An execution chamber in Huntsville, Texas. (Jerry Cabluck/Sygma via Getty Images)

Last week, having tried and failed to kill him with the more traditional lethal injection, the state of Alabama suffocated Kenneth Smith to death for his role in a 1988 murder-for-hire. In this unprecedented method, which the state has called “nitrogen hypoxia”, the victim is forced to inhale pure nitrogen, depriving them of oxygen until they are dead. Though this technique was sold as a more humane form of execution, “nitrogen hypoxia” happens to be a bullshit, made-up term used to lend a veneer of scientific legitimacy to a barbaric style of state-sanctioned murder. Smith shook and spasmed in the 15 minutes before he died, appearing to witnesses to be in considerable pain.
Pragmatically, the case against the death penalty is impregnable. Hundreds of people on death row in the United States have been exonerated in the past 50 years alone, demonstrating the serial incompetence of our criminal justice system. There is no way to evaluate how many innocent people have been put to death, though there are dozens of cases where we now know that someone who was executed was probably innocent. You may dip back into history or stick to contemporary examples. Italian immigrants and anarchists Nicola Sacco and Bartolomeo Vanzetti were put to death in 1927 for robbery and murder despite another man having confessed to the crime, and were only officially exonerated more than half a century later. One of many more recent cases of likely wrongful execution occurred in 2004, when Cameron Todd Willingham, a Texas man accused of setting a fire that killed his three children, was administered a lethal injection, despite very shaky evidence of his guilt. The testimony of the fire marshal involved was comically unscientific and unreliable, but Texas governor Rick Perry appeared to manoeuvre behind the scenes to make sure Willingham was executed, in need of the political bump that (perversely) accompanies any use of the death penalty in Texas. Then there are those, like Anthony Apanovitch, who essentially everyone admits are innocent, but whom the legal system refuses to free from death row.

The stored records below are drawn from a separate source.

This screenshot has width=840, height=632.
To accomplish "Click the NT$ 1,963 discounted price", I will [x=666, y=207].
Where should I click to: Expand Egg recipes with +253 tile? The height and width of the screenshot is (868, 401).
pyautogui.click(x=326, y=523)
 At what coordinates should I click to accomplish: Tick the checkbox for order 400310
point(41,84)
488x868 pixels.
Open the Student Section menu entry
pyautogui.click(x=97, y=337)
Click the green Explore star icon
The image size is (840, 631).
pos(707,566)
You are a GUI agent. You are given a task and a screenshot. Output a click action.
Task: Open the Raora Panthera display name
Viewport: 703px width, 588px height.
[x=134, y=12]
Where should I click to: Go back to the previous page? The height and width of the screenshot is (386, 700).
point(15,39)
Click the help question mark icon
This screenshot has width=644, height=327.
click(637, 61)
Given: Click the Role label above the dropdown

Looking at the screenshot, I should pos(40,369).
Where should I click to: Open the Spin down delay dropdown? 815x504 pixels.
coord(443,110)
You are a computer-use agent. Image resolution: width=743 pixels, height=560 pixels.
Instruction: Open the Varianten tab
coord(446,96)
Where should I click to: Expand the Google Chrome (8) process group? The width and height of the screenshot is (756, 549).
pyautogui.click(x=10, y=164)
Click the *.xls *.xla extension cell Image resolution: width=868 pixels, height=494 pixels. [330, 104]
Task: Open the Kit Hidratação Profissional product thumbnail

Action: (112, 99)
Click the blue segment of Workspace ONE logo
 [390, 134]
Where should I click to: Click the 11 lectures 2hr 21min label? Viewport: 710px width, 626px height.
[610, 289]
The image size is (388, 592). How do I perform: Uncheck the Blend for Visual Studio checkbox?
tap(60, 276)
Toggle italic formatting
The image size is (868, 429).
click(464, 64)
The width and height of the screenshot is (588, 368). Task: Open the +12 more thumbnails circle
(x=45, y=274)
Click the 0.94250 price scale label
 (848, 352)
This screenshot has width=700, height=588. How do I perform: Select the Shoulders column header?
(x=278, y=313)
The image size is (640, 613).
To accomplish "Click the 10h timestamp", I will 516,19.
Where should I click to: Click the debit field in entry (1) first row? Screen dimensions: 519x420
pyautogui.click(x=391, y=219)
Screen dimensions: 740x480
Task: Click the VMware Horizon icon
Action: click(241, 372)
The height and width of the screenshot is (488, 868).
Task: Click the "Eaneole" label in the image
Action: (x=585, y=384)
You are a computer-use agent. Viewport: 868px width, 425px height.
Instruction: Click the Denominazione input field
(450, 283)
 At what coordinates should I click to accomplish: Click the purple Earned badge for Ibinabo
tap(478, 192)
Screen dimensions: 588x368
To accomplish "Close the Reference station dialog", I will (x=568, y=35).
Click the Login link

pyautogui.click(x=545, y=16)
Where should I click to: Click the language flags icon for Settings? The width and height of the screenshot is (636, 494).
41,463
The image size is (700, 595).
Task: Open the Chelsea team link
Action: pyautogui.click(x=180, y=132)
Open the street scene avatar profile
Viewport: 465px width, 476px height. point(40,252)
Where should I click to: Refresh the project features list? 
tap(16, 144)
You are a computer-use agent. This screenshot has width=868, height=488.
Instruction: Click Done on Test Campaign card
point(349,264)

Supporters of the death penalty relentlessly harp on about cases where there is supposedly no doubt of guilt, but of course cops, prosecutors, and politicians always claim there is no doubt of guilt in any case they press. Confession is frequently seen as ironclad proof; in reality, confessions are routinely coerced or obtained under inappropriate circumstances. Richard Masterson’s supposed confession occurred while he was going through a brutal drug withdrawal, and the medical examiner who worked on his case was later fired for falsifying testimony and lying about his credentials. Masterson was put to death in 2016 all the same.

And even where there is proof, there may be bias. The history of American executions, like all parts of our justice system, is rife with racism, even beyond the extra-judicial lynchings that stain our history. Since the end of the federal moratorium in 1976, application of the death penalty has disproportionately fallen on black and Hispanic men, and that’s just at the sentencing level. There’s an entire corpus of research into how the trials that lead to the sentencing phase are unduly influenced by race. On death row, the facts are stark: 41% of inmates on it are black people, who make up less than 14% of America’s population.
Even when the outcome is not an actual death sentence, the death penalty distorts our system and its underlying pursuit of justice. The potential for execution is routinely used as a threat through which false confessions and bad convictions are obtained; not coincidentally, 59% of death penalty-eligible murder cases in the past 50 years were found to have involved a supposed admission of guilt to authorities.
In any case, those vanishingly rare cases where there is genuinely ironclad certainty that a capital crime was committed can’t outweigh the dozens and dozens of cases where a sentence of death was unjustly handed down. The utter finality of death ensures that no mistake can ever be fixed. Those who are imprisoned for crimes they did not commit can never get the lost years back, but they can at least be freed, and receive financial compensation. If one innocent man is executed, that failure poisons every other execution, no matter what the facts of the crime are. That is an evil that cannot be taken back.
However you might want to quantify human life — and, for the record, I don’t think you should do that at all — the maths just doesn’t work out for the pro-execution side. Common intuition to the contrary, executing a prisoner in the United States costs more than jailing them for life. Even in the most execution-happy states, it will usually take more than a decade for the sentence to actually be carried out, and these years will (thankfully) be filled with complex appeals and legal wrangling that are immensely expensive for the state. It’s gross to engage in a dollars-and-cents justification for killing someone anyway, but if you’re committed to doing so, you’ll find the facts are against you. Especially given that the death penalty has never been proven to serve as a deterrent to committing capital crimes — partly because criminals who commit violent felonies are almost always the kind of people who do not think about consequences.